Indian scientist, writer and singer

Dantu Muralikrishna (born 1962) is an Indian scientist, writer and singer based in Bhopal, Madhya Pradesh, India.

He was honored with Vishist Sanskrit Sevavrati award by the Ministry of Human Resource Development, Government of India and Kala Ratna Award from Chief minister of Andhra Pradesh N. Chandrababu Naidu for his contribution on Bhagavad Gita.

He also received Sahitya Akademi Award 2024 by Government of Madhya Pradesh.

==Early life and education==
Muralikrishna was born in 1962 at Kunavaram, Khammam district (now in East Godavari District) in Andhra Pradesh. His father was a teacher and his mother, a housewife.

He completed his bachelor's degree in Science from Government Arts College, Rajahmundry in Andhra Pradesh. Later he did his MSc in Chemistry from Kurukshetra University, Haryana. He holds a PhD from Barkatullah University, Bhopai.

==Career==
Muralikrishna started his career from "Rainbow Inks & Varnish" and then changed to a pharma company, named "Cepham Laboratories Limited" at Haryana.
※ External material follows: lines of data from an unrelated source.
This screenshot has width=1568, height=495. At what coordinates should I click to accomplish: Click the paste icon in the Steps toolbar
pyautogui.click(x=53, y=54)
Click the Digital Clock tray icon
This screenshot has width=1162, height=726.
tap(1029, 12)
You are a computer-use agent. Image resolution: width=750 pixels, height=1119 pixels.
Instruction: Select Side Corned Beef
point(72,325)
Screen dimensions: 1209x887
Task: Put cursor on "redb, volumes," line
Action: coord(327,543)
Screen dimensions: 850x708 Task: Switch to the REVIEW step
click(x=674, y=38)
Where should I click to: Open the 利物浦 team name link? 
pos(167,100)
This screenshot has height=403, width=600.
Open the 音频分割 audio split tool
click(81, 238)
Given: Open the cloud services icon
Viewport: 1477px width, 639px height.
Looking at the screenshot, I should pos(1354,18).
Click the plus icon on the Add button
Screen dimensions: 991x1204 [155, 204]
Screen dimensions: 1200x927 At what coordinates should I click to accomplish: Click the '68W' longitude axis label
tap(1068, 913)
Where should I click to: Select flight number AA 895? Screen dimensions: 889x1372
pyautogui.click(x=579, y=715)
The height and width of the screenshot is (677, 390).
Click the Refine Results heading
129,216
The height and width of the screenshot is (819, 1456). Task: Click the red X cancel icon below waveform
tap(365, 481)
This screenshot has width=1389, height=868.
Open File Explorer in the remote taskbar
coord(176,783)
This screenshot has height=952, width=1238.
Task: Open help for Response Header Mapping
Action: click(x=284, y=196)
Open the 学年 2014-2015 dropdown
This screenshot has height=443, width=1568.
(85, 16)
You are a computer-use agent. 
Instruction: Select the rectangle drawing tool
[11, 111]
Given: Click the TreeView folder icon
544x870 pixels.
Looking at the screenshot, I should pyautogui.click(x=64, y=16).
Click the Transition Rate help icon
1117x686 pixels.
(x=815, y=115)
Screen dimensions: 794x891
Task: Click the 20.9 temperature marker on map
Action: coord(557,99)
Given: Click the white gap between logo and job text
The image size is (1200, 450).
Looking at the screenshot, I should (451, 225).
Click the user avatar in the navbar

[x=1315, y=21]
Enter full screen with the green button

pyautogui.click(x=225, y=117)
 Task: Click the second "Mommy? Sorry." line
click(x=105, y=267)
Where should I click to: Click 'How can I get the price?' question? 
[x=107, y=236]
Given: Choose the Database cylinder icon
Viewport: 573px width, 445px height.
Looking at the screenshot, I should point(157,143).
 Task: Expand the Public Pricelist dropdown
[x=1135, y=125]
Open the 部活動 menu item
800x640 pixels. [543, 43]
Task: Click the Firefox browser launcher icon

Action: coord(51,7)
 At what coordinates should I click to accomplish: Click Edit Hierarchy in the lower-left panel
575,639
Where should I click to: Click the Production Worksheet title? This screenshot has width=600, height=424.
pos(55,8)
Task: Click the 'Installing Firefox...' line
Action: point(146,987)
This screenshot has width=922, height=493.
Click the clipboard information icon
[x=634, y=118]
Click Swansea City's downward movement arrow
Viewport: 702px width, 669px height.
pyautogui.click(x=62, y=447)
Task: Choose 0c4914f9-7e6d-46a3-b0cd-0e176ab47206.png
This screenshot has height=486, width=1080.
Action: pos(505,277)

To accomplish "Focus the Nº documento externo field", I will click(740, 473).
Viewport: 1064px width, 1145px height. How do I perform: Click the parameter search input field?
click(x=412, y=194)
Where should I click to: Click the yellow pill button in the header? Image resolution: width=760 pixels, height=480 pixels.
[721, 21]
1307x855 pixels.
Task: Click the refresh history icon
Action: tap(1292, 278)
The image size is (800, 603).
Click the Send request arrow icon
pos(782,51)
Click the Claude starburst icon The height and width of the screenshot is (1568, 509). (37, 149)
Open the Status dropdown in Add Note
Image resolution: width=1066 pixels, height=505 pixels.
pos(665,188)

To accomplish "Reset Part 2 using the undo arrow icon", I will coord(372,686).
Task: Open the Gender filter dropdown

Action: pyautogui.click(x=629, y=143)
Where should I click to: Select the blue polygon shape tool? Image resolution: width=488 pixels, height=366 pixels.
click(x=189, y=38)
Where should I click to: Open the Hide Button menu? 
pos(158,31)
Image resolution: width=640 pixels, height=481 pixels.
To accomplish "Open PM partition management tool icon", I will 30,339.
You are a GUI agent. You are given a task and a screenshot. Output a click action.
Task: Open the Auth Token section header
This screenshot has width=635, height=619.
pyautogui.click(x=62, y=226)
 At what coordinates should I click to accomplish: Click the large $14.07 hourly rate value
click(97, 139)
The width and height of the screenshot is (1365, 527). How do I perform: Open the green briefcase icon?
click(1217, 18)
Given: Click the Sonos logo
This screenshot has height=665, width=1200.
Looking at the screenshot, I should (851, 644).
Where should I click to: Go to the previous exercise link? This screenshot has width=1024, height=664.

Later he established his career in Lupin Limited with his services in various units of the organization.

He developed various cost effective and environmentally friendly processes for drug substances and he has number of patents and paper publications in journals on his scientific developments.

==Work on Bhagavad-Gita==
Muralikrishna launched his audio albums on Bhagavad Gita, titled as "Sambhavami Yuge Yuge" in multiple languages. He is credited for conceptualization of various aspects from Bhagavad-Gita, useful for life management.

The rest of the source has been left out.